═══ DATA ═══

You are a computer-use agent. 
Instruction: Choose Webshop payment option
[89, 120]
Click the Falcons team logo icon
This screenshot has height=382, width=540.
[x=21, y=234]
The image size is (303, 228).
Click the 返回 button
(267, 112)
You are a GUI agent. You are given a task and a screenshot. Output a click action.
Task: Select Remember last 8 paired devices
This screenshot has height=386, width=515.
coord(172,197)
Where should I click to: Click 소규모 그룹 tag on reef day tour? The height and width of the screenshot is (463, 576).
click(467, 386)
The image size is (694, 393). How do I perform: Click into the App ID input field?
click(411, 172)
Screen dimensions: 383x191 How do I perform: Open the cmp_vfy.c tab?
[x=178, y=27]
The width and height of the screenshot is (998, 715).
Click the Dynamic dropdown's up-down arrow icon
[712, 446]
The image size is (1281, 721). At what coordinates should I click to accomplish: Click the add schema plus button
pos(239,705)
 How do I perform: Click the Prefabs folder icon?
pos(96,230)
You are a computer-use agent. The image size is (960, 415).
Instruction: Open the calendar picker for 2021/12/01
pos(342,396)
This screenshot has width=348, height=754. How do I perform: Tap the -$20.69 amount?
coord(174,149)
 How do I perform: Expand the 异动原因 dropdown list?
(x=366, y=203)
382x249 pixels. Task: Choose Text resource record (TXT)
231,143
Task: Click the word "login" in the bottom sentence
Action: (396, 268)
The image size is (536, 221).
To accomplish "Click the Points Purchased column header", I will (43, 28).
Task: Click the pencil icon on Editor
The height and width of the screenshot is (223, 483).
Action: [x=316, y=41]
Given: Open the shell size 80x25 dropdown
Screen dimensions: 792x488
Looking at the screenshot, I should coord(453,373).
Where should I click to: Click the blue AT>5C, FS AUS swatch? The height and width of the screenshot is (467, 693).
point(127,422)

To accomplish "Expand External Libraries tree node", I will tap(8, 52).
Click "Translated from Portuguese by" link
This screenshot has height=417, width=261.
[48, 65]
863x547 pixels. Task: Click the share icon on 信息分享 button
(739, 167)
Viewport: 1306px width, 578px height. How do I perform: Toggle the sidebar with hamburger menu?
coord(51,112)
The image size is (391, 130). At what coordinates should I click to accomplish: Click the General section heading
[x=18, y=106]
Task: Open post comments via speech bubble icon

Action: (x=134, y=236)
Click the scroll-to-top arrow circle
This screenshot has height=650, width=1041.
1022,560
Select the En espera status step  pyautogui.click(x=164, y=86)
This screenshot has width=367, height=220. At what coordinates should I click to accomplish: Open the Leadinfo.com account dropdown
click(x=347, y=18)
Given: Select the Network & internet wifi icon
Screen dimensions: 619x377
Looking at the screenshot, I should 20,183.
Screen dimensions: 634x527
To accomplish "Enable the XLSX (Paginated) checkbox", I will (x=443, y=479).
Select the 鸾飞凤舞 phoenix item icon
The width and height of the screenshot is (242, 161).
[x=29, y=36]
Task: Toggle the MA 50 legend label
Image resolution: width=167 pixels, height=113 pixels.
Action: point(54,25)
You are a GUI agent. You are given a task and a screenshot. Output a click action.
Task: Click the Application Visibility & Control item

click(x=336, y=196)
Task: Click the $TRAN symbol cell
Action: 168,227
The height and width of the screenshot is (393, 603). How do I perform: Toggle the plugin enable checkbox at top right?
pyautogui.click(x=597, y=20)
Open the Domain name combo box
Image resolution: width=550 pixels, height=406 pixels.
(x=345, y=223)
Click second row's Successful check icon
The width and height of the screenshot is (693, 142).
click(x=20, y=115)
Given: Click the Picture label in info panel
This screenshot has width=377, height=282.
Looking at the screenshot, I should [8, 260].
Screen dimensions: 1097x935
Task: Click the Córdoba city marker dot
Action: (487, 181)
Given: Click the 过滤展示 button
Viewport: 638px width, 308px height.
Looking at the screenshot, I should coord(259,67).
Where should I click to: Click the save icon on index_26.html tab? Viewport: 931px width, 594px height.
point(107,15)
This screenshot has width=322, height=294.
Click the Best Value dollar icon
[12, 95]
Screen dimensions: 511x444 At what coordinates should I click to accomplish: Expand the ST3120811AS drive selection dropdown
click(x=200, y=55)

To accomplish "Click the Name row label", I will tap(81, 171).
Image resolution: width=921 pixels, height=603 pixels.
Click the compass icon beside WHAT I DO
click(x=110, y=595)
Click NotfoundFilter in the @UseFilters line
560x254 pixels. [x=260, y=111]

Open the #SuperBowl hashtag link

═══

TASK TO COMPLETE:
Set down, unchanged, only those lines above that fall between the line with "The height and width of the screenshot is (223, 483)." and the line with "Select the 鸾飞凤舞 phoenix item icon", the two end lines included.

RESULT OF THE EXERCISE:
The height and width of the screenshot is (223, 483).
Action: [x=316, y=41]
Given: Open the shell size 80x25 dropdown
Screen dimensions: 792x488
Looking at the screenshot, I should coord(453,373).
Where should I click to: Click the blue AT>5C, FS AUS swatch? The height and width of the screenshot is (467, 693).
point(127,422)

To accomplish "Expand External Libraries tree node", I will tap(8, 52).
Click "Translated from Portuguese by" link
This screenshot has height=417, width=261.
[48, 65]
863x547 pixels. Task: Click the share icon on 信息分享 button
(739, 167)
Viewport: 1306px width, 578px height. How do I perform: Toggle the sidebar with hamburger menu?
coord(51,112)
The image size is (391, 130). At what coordinates should I click to accomplish: Click the General section heading
[x=18, y=106]
Task: Open post comments via speech bubble icon

Action: (x=134, y=236)
Click the scroll-to-top arrow circle
This screenshot has height=650, width=1041.
1022,560
Select the En espera status step  pyautogui.click(x=164, y=86)
This screenshot has width=367, height=220. At what coordinates should I click to accomplish: Open the Leadinfo.com account dropdown
click(x=347, y=18)
Given: Select the Network & internet wifi icon
Screen dimensions: 619x377
Looking at the screenshot, I should 20,183.
Screen dimensions: 634x527
To accomplish "Enable the XLSX (Paginated) checkbox", I will (x=443, y=479).
Select the 鸾飞凤舞 phoenix item icon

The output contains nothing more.